Days change into months into years, and the time passes around her, unmoving, on the beach. She can create buildings and worlds but not food; it all tastes like ashes in her mouth and that's another part of reality she misses. She thinks she misses the company, but it's getting harder and harder to project anything outside of herself. The waves wash up and down the shore, hypnotic and unchanging, and she wonders if it ever ends. She wonders if she's become old and wrinkled, and mourns the fact that she never got to experience anything in reality. It's a lesson learned too late.
When Arthur washes up onto the shore, she wonders if he's a projection and whether she's gone crazy, in that order. She gave up on projections a while ago -- her subconscious retreated further inside her, and it felt strangely incestuous being surrounded by images from her own mind. Surely, she couldn't create him, not like this. Nothing this imperfect. Leaning forward on her knees, she brushes a strand of hair away from his eyes and notes his flaws with a fascination she hasn't felt in a while.
The waves lap in and out, in and out, and she's staring at the sun by the time he wakes up, rolls over, coughs salt water into the sand.
The first thing he does is brush down his suit, straighten his tie and slick back his hair and she feels a stirring of an emotion that she's never felt.
The second thing he does is kneel in front of her and take her hand and say, "I thought I'd never find you." He stands up after that, as though embarrassed by his own emotions, but he doesn't drop her hand. "We have to get out of here." He glances up and does an almost imperceptible double take, glances back down to her face. "Ariadne. Where are the buildings?"

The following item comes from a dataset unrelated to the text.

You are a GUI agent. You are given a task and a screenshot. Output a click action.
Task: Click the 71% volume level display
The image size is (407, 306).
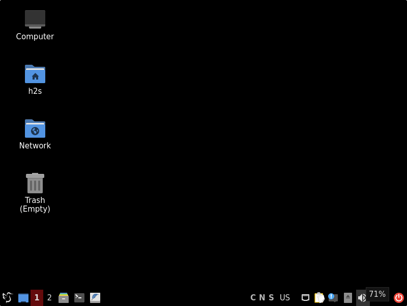coord(377,294)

"It's not like it's real," she tells him, trying to express the thoughts that have taken her six years to create (and maybe her thoughts are fragments of something real, and maybe they aren't). "It's -- Arthur, it's, we need rules, something to push against."
"Okay," he says, and he's listening to her so at least that's something. "Philosophical as this is, do you think we could get at least a level up before we have this discussion?"
She grasps his hand, pulls him forward so he can hear her urgency. "I can't get out."
"I know you can't," he says, and his grip on her hand is firm and real above all else. "That's why I came to get you."